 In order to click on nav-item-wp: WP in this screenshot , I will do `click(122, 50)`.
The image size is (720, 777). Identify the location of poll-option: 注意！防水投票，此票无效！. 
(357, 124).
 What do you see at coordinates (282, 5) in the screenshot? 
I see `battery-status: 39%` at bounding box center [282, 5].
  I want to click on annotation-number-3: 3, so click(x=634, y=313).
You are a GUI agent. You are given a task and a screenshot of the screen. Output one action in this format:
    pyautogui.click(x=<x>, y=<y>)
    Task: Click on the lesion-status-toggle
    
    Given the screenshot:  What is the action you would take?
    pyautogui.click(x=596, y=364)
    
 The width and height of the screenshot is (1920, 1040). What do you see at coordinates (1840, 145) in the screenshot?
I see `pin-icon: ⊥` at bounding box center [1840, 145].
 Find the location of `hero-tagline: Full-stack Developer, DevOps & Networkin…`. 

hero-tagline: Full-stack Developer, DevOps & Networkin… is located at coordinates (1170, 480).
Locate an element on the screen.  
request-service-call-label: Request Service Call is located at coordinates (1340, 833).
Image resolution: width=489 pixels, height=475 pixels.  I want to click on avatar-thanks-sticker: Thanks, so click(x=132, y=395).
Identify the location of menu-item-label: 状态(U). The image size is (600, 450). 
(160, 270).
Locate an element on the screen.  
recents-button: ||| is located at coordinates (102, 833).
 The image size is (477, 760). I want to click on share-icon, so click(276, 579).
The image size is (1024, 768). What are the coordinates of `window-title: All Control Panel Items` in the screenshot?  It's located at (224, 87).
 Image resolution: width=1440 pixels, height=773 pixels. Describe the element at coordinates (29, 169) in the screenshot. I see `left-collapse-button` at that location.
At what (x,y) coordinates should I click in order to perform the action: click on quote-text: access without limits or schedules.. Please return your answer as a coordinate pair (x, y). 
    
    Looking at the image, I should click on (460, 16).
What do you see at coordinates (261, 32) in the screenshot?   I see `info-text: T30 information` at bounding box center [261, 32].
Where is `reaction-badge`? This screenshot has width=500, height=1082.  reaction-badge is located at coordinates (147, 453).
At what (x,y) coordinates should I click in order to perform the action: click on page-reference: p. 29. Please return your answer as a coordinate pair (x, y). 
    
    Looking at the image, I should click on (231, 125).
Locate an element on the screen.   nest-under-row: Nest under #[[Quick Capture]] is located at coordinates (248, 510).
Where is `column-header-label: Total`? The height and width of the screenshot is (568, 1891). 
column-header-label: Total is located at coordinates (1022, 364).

Problem requirements
Reproduce each line of the material above word for word, keeping every character, number and space unchanged.

Result for this task
 In order to click on nav-item-wp: WP in this screenshot , I will do `click(122, 50)`.
The image size is (720, 777). Identify the location of poll-option: 注意！防水投票，此票无效！. 
(357, 124).
 What do you see at coordinates (282, 5) in the screenshot? 
I see `battery-status: 39%` at bounding box center [282, 5].
  I want to click on annotation-number-3: 3, so click(x=634, y=313).
You are a GUI agent. You are given a task and a screenshot of the screen. Output one action in this format:
    pyautogui.click(x=<x>, y=<y>)
    Task: Click on the lesion-status-toggle
    
    Given the screenshot:  What is the action you would take?
    pyautogui.click(x=596, y=364)
    
 The width and height of the screenshot is (1920, 1040). What do you see at coordinates (1840, 145) in the screenshot?
I see `pin-icon: ⊥` at bounding box center [1840, 145].
 Find the location of `hero-tagline: Full-stack Developer, DevOps & Networkin…`. 

hero-tagline: Full-stack Developer, DevOps & Networkin… is located at coordinates (1170, 480).
Locate an element on the screen.  
request-service-call-label: Request Service Call is located at coordinates (1340, 833).
Image resolution: width=489 pixels, height=475 pixels.  I want to click on avatar-thanks-sticker: Thanks, so click(x=132, y=395).
Identify the location of menu-item-label: 状态(U). The image size is (600, 450). 
(160, 270).
Locate an element on the screen.  
recents-button: ||| is located at coordinates (102, 833).
 The image size is (477, 760). I want to click on share-icon, so click(276, 579).
The image size is (1024, 768). What are the coordinates of `window-title: All Control Panel Items` in the screenshot?  It's located at (224, 87).
 Image resolution: width=1440 pixels, height=773 pixels. Describe the element at coordinates (29, 169) in the screenshot. I see `left-collapse-button` at that location.
At what (x,y) coordinates should I click in order to perform the action: click on quote-text: access without limits or schedules.. Please return your answer as a coordinate pair (x, y). 
    
    Looking at the image, I should click on (460, 16).
What do you see at coordinates (261, 32) in the screenshot?   I see `info-text: T30 information` at bounding box center [261, 32].
Where is `reaction-badge`? This screenshot has width=500, height=1082.  reaction-badge is located at coordinates (147, 453).
At what (x,y) coordinates should I click in order to perform the action: click on page-reference: p. 29. Please return your answer as a coordinate pair (x, y). 
    
    Looking at the image, I should click on (231, 125).
Locate an element on the screen.   nest-under-row: Nest under #[[Quick Capture]] is located at coordinates (248, 510).
Where is `column-header-label: Total`? The height and width of the screenshot is (568, 1891). 
column-header-label: Total is located at coordinates (1022, 364).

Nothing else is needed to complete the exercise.